Based on the mathematical computation of proportional representation of the various political parties with elected senator in the Senate, each of these political parties is entitled to a fractional membership in the Commission on Appointments as stated in the first paragraph of this decision. 5 Each political party has a claim to an extra half seat, and the election of respondents Senator Romulo and Senator Tañada to the Commission on Appointments by the LDP majority is precisely questioned by the petitioners because, according to them, it unduly increased the membership of LDP and LP-PDP-LABAN in the Commission and reduced the membership of the LAKAS-NUCD and NPC correspondingly. In view of the conflicting claims of each of the political parties/coalition duly represented in the Senate to a fractional membership in the Commission on Appointments, the election of respondents Senator Romulo and Senator Tañada has become controversial and its validity questionable. Hence, this petition. It has been established that the legality of filling up the membership of the Commission on Appointments is a justiceiable issue and not a political question. 6

We deem it necessary to resolve the respondents’ argument as to the nature of the instant petition. There is no doubt that the issues involved herein are constitutional in nature and are of vital importance to our nation. They involve the interpretation of Section 18, Article VI of the Constitution which creates a Commission on Appointments.

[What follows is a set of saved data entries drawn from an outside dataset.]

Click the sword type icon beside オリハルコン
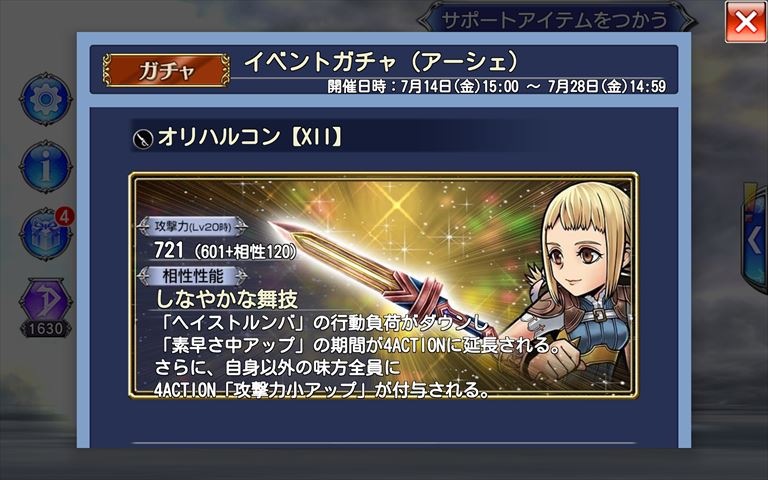This screenshot has height=480, width=768. click(143, 139)
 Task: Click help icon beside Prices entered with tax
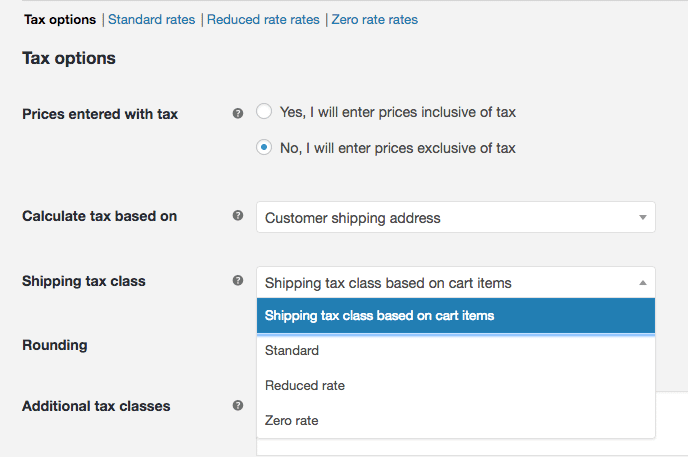click(x=238, y=114)
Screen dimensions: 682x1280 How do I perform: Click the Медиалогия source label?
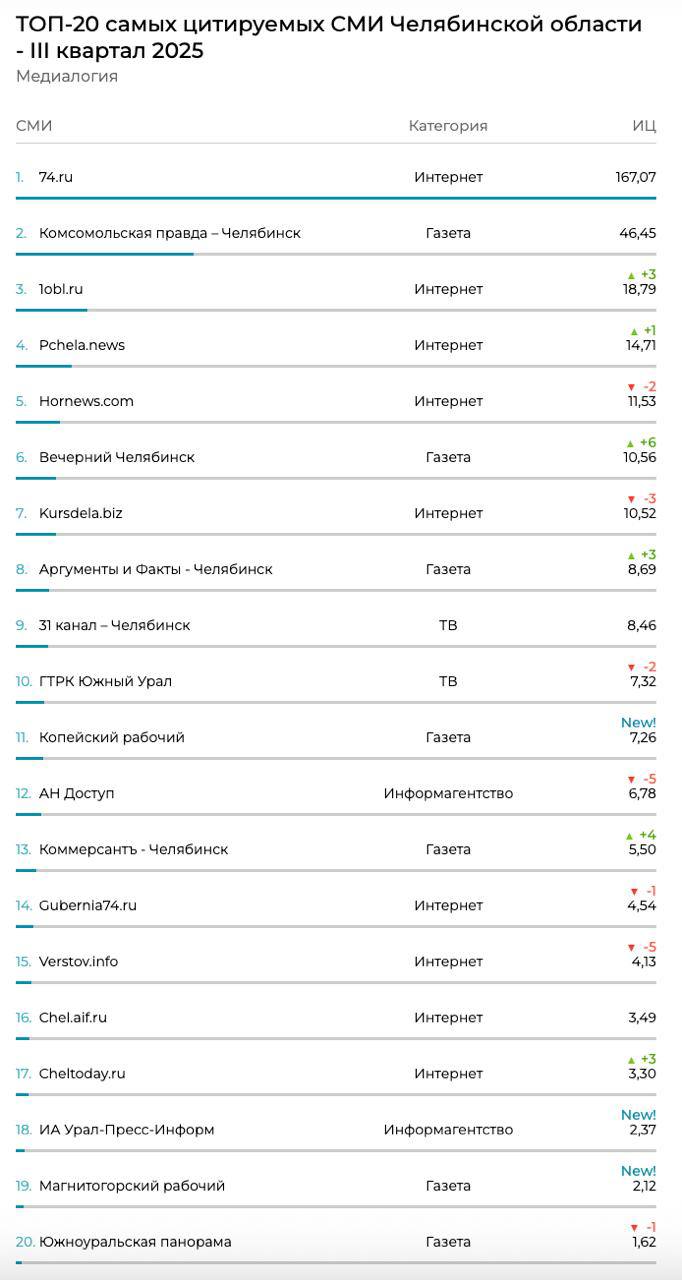67,77
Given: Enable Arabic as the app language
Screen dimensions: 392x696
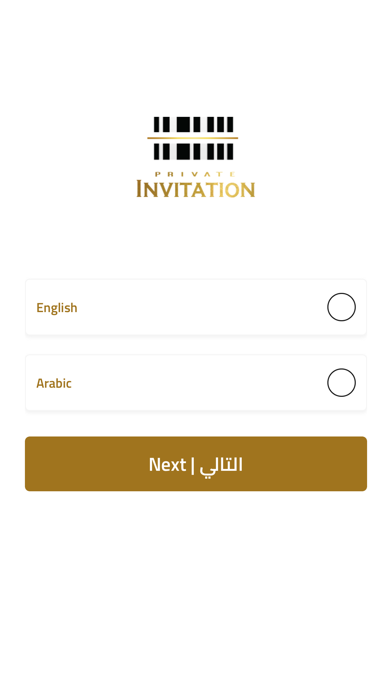Looking at the screenshot, I should click(341, 382).
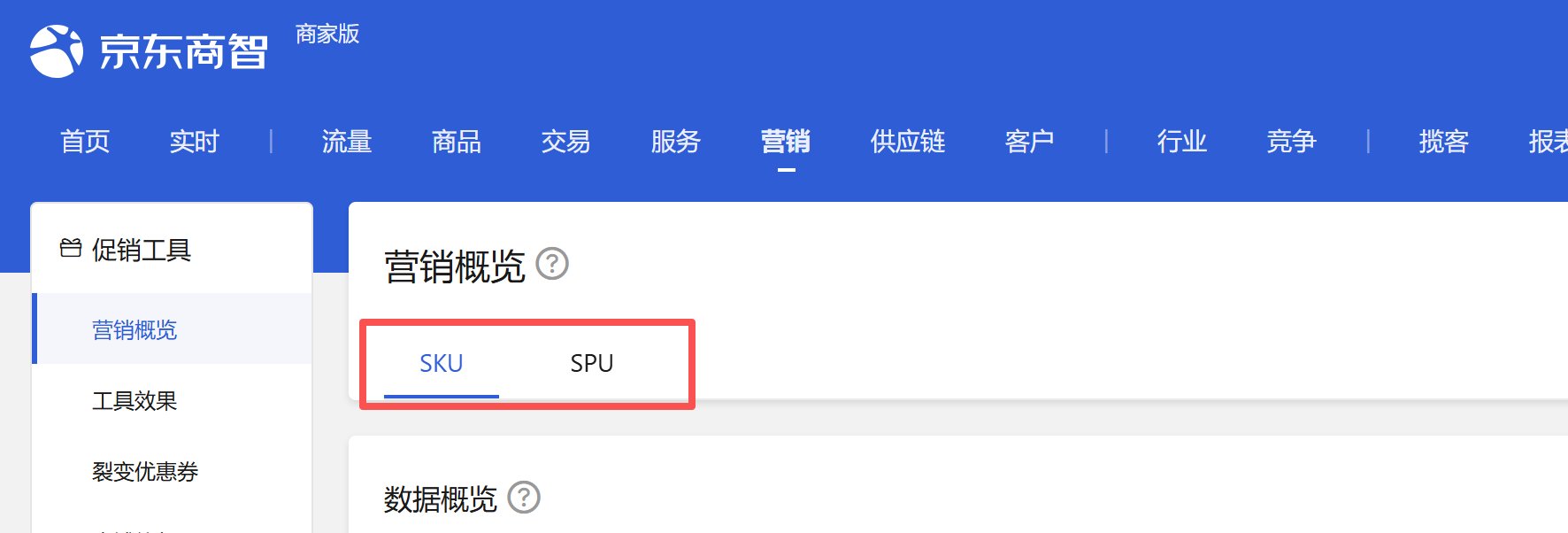The image size is (1568, 533).
Task: Open the 供应链 menu
Action: coord(908,142)
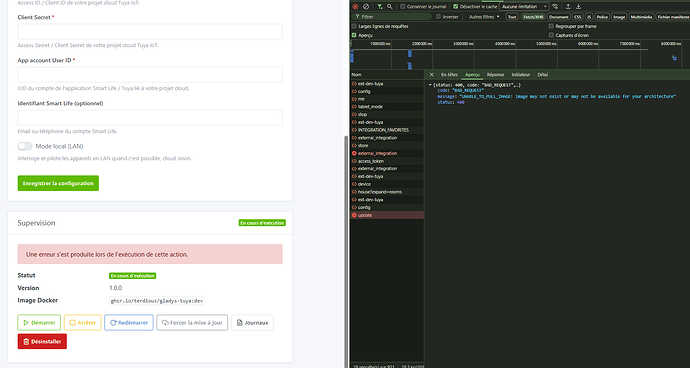This screenshot has width=690, height=368.
Task: Switch to the Réponse tab
Action: (495, 75)
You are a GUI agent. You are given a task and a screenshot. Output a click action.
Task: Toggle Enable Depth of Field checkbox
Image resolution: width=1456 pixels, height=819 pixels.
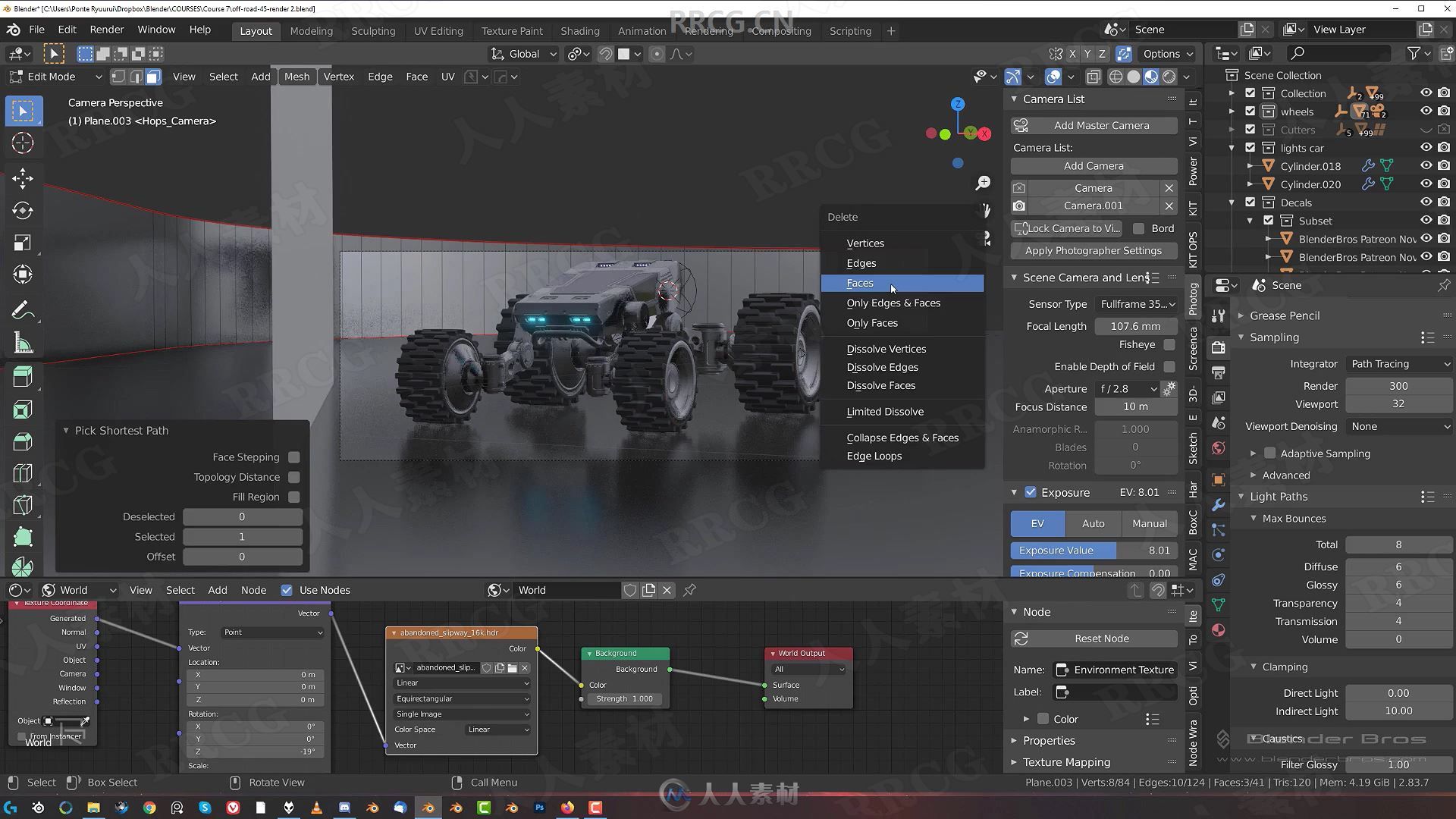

Where constitutional issues are properly raised in the context of the alleged facts, procedural questions acquire a relatively minor significance, 7 and the "transcendental importance to the public of the case demands that they be settled promptly and definitely brushing aside . . . technicalities of procedure." 8

For the purpose of resolving the case at bar, the instant petition may be regarded as one of prohibition 9 wherein the Senate is claimed to have acted without or in excess of its jurisdiction when it designated respondent Senator Romulo as eighth member of the Commission on Appointments, upon nomination by the LDP, and respondent Senator Tañada as LP nominee, notwithstanding, that in both instances, LDP and LP are each entitled only to "half a member." In the alternative, the petition may be regarded as one for mandamus, 10 in which it is claimed that the LAKAS-NUCD and NPC were unlawfully excluded from the use and enjoyment of a right or office to which each is entitled. Considering the importance of the case at bar and in keeping with the Court’s duty under the Constitution to keep the other branches of the government within the limits of the Constitution and the laws of the land, this Court has decided to brush aside legal technicalities of procedure and take cognizance of this case.

The issues for determination by this Court may be stated as follows:chanrob1es virtual 1aw library

1) Whether the election of Senators Alberto Romulo and Wigberto E. Tañada as members of the Commission on Appointments is in accordance with the provision of Section 18 of Article VI of the 1987 Constitution.

2) If said membership of the respondent senators in the Commission is violative of the Constitutional provision, did the respondent Senate act in grave abuse of discretion in electing the respondent Senators?

3) If there was grave abuse of discretion by respondent Senate, acting through the LDP majority, should a writ of prohibition enjoining, prohibiting and restraining the respondent Senators from sitting as members of and participating in the proceedings of the Commission on Appointments be issued?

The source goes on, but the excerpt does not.